As the orange ball of the sun rose majestically, lighting up the sky revealing the hills surrounding the Jerez de la Frontera-Angel Nieto circuit on Sunday, there was an eerie silence. It was 7.32 am on the morning of the Red Bull Grand Prix of Spain and never had the absence of those passionate and dedicated fans of this incredible sport been more poignant.
Who would ever forget arriving at the Jerez circuit in the darkness around 7 am to avoid the traffic problems the 100,000 plus crowd would always create? Slowly and gloriously the sky would start to lighten in the East accompanied by a cacophony of excitement, anticipation and partying in the darkness beyond.
From the media centre balcony, I would peer through the darkness across the paddock, which was already a hive of frenzied activity, to the far end of the circuit and the hillside surrounding the stadium section of this legendary venue overlooking the Angel Nieto and Peluqui right-hand corners.
As the sun slowly rose layer by layer of the hillside that the darkness had hidden was revealed. There were thousands of fans jammed or in some cases hanging onto the hillside and having the time of their lives. Music blared, dancing if you could find the space, banners fluttered, air horns trumpeted, and beer flowed warmed by the sunshine. All roads in Europe led south in the first week of May. This was Jerez, the start of the European MotoGP™ season and like all special days it had to be celebrated in true style. And it was.
If ever a single place typified what MotoGP™ was all about this is surely it. A barren hillside in Andalucia, a clear illustration of just why MotoGP™ is so way ahead of any other World Championship Motorsport series. Those fans on the Jerez hillside just summed up how we all feel about MotoGP™. The passion, excitement, pure joy and patriotism just erupts after a long winter and after watching the start of the season on screens a long way from home in Qatar, Argentina and Austin.
A hillside that was so capable of sucking a Spanish rider to victory and there has been plenty of them. A hillside that was not always the best behaved. Climbing over the barriers in 1996 to celebrate an Alex Criville victory over Mick Doohan when it was announced the battle was over but there was still a lap to go. A few plastic bottles did fly from their massed ranks when the World 500cc Champion Kenny Roberts retired in front of them.

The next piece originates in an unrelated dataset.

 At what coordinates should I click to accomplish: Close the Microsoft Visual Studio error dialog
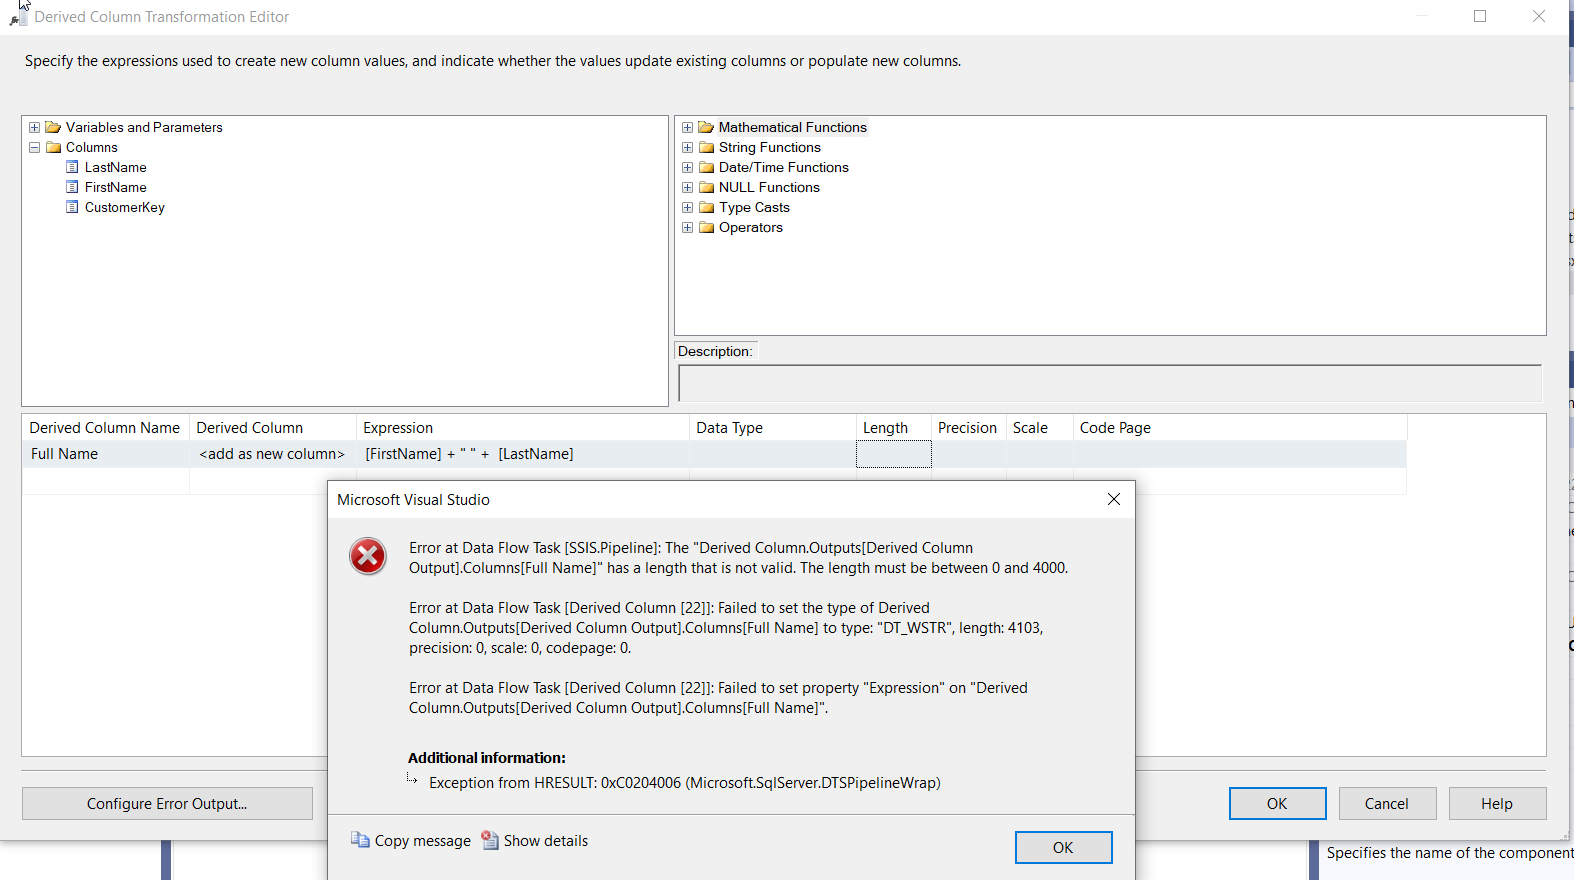pyautogui.click(x=1114, y=499)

The saddest aspect for those absent fans surely must be the performance being put on by the riders in the opening four rounds in all three classes. It is a remarkable show and both the riders, and the fans deserve each other. Hopefully, the long wait is almost over, and they will return before the end of the season. In the meantime, the riders just keep producing the goods. Last year I attended a football play off final at the legendary Wembley Stadium in London. A crowd of around 250 permitted in a stadium that seats 90,000 made for one of the most surreal sporting events I have ever visited. Hopefully, the end of such experiences is just a few laps away.
There may have been silence on the hillsides and grandstands surrounding Jerez on Sunday but if you had cocked an ear, you may have caught the sound of celebration on the wind thousands of kilometres away at Townville on the Queensland coast of Australia. What a win for Jack Miller in the MotoGP™ race. Spanish or not Jack and those fans would have celebrated together.
Be patient, those days will return. The wait will be worth it, the riders have made sure of that.